Il est intéressant de remarquer que le terme identité est actuellement omniprésent dans tous les domaines avec un grand flou. La clinique actuelle est confrontée aux troubles identitaires sous-tendus par une problématique narcissique, elle-même liée à une perte de repères.
Une réflexion sur la phrase de Buffon, le style c’est l’homme, touche à l’identité et à la norme par le biais de la particularité de l’individu à laquelle cette notion fait référence. Le style de l’homme ce serait comme son caractère. Cependant le style n’est pas vecteur d’identité dans l’idée où tel fait expressif donne tel sens.

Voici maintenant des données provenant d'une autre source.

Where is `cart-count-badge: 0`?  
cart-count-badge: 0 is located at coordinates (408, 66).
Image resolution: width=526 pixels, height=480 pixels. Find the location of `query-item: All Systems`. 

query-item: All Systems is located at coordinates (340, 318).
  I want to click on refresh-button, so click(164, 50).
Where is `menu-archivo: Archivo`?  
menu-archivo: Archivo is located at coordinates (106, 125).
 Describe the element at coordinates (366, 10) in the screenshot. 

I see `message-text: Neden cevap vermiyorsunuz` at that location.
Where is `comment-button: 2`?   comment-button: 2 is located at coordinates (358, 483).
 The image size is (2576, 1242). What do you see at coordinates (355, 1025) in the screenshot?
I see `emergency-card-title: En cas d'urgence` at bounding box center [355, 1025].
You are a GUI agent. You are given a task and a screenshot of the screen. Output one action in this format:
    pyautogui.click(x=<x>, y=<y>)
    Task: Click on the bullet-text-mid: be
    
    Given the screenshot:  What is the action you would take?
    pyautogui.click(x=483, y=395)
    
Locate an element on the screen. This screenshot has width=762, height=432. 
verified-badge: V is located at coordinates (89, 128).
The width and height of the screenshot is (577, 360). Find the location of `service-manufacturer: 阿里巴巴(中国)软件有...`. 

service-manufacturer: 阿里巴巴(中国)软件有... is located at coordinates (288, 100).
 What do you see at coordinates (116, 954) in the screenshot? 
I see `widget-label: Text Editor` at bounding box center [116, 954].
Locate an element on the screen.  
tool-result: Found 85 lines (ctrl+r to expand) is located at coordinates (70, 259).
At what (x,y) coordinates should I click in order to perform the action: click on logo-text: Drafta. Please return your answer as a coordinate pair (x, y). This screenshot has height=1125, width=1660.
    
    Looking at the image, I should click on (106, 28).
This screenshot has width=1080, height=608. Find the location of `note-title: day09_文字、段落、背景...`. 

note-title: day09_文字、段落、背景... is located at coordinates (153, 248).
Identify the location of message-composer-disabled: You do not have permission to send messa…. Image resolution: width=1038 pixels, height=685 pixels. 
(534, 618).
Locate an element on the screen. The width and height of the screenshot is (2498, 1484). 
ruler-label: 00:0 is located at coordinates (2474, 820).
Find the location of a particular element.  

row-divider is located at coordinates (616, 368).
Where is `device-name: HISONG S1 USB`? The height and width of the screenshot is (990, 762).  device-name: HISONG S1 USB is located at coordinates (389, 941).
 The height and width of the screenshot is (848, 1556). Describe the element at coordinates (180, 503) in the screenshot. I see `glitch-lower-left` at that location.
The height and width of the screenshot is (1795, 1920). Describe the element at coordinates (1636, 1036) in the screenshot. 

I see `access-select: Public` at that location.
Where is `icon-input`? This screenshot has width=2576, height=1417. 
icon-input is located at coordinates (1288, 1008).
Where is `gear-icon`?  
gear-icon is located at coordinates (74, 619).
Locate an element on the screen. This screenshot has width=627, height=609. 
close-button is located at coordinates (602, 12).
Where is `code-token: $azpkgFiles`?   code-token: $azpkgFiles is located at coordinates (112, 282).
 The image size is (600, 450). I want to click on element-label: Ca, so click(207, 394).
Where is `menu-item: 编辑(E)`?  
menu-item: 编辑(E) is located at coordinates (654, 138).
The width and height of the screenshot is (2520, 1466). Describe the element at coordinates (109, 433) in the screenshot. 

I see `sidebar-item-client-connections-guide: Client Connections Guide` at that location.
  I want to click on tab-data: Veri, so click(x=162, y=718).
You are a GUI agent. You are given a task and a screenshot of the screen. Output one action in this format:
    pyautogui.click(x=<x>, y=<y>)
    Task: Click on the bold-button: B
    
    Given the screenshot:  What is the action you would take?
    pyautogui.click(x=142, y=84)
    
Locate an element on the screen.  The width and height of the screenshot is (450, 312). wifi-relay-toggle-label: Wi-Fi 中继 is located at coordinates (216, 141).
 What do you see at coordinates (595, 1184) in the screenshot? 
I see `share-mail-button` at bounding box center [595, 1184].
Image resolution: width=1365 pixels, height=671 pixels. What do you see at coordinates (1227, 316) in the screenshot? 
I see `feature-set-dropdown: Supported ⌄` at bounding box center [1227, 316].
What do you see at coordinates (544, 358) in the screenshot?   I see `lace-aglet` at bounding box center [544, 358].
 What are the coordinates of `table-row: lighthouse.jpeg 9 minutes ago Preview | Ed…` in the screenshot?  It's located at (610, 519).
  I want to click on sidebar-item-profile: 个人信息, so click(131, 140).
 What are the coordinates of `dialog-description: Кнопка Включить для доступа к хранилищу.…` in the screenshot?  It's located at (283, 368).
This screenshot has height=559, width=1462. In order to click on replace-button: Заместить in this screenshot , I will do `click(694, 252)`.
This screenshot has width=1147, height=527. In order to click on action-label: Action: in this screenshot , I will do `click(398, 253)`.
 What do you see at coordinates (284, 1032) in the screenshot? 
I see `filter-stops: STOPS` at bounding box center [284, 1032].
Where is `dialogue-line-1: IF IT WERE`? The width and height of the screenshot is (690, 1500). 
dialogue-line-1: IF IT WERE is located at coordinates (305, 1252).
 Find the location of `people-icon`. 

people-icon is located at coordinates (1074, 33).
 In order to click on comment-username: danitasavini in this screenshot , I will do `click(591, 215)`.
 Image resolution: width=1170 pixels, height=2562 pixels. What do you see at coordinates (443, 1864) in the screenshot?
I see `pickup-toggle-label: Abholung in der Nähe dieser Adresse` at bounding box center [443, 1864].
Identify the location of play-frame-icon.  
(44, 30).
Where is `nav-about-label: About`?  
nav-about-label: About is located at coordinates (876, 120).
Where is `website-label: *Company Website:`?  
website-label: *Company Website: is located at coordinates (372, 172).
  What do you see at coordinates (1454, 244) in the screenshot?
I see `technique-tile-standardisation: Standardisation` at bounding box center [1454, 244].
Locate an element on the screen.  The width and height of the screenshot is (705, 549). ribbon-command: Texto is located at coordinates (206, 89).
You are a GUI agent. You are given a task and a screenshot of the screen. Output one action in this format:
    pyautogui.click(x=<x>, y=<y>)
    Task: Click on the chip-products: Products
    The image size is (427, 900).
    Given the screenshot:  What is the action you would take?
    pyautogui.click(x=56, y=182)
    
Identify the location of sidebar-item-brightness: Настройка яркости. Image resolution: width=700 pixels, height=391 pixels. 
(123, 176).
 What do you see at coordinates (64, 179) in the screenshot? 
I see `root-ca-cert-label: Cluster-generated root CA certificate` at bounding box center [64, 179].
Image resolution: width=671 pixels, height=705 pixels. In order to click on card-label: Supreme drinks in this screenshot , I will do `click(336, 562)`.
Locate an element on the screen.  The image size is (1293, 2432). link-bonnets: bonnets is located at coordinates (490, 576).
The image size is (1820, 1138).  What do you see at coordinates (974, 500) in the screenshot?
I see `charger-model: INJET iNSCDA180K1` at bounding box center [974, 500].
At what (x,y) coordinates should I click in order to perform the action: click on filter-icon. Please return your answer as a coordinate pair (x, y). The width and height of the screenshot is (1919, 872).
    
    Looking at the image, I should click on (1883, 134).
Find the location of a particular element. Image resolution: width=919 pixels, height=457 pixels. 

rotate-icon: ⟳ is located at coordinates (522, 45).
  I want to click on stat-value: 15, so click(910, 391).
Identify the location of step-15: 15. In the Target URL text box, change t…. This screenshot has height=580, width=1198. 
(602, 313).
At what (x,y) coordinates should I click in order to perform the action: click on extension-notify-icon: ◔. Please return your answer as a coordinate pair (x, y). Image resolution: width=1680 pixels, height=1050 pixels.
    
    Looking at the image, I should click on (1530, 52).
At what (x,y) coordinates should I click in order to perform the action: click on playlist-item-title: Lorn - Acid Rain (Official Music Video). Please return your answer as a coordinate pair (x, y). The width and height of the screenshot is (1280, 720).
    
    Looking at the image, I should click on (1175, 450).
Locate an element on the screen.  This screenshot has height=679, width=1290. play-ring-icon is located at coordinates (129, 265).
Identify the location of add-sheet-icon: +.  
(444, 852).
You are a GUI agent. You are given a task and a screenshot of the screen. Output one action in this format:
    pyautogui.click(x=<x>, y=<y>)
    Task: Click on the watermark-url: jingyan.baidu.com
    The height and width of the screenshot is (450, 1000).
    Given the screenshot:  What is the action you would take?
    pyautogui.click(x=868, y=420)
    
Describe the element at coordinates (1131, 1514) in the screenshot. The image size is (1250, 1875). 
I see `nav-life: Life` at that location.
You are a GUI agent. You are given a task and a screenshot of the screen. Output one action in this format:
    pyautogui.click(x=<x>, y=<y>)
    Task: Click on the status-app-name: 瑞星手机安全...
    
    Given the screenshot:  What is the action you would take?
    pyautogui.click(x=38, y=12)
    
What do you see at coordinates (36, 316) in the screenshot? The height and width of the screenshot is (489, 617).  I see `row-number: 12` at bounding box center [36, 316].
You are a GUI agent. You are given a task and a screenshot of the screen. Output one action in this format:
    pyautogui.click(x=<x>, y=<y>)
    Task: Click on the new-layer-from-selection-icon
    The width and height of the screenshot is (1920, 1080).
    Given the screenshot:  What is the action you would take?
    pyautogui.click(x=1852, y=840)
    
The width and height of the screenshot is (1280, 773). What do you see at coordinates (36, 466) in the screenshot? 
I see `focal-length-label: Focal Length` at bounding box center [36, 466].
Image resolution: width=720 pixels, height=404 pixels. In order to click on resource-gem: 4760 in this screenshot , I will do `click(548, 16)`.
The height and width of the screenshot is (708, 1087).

Dans la cure, le vacillement identitaire avec sa sensation d’inquiétante étrangeté est un moment fécond de déliaison permettant de découvrir le caractère aléatoire et incertain de l’être.
Dans le domaine de la sexualité, le hors norme prend la tournure d’une revendication de choix aussi bien dans le cadre de l’hermaphrodisme que celui du changement de sexe dont l’adulte ou l’adolescent est mécontent. Ceci mène à la notion de genre. Le hors norme se situe dans ce dernier cas non au niveau anatomique mais au niveau psychique. C’est là que la psychanalyse est confrontée à la norme et aux conséquences psychiques de la solution chirurgicale. Une défaillance des normes primaires, indispensables pour penser l’humain et en humain, semble participer du trouble de genre sous-tendu par la haine de soi. Le meurtre archaïque permet l’installation du refoulement originaire, fondateur de la première norme à la base de l’humain.
La norme est étroitement dépendante de chaque peuple et de son histoire. La loi instituée en régnant souverainement permet l’autonomie. De la même manière, la liberté d’expression n’est possible qu’en se soumettant à la loi du langage. La normativité est l’accord sur la signification des mots, des actes et des conduites ; par contre la normalisation aboutit au conformisme aux normes instituées. La normalité, elle, est conquise au prix d’une lutte incessante.
La normalité est structurante si chacun s’approprie la norme ayant fait un accord entre humains. La folie de la norme devient injonction sans négociation dans le cadre de la normalisation. La folie de la norme se caractérise par le nombre et passe par une novlangue managériale. Cette normalisation gestionnaire est bien à l’origine d’une souffrance au travail, actuellement si répandue. Ceci renvoie également à la normopathie définie par l’absence de conflit par rapport à la servitude volontaire, ce qui fait réfléchir sur l’avenir et le rôle de la psychanalyse.
Le nombre de sources et des acteurs publics et privés définissant des normes est en perpétuelle augmentation ; en même temps beaucoup de normes sont floues, elles vont dans le sens d’un assouplissement ; l’ébranlement des dogmes affecte la légitimité de la norme. Des hypothèses de dégagement s’offrent en tenant compte de ces trois éléments.
Un exemple d’un personnage hors norme est l’artiste contemporain Grayson Perry qui s’adresse à un large public en questionnant des sujets humains et universels.
Au total, cet ouvrage, passionnant à lire, permet de comprendre l’actuel engouement pour les normes ainsi que les motions sous-jacentes.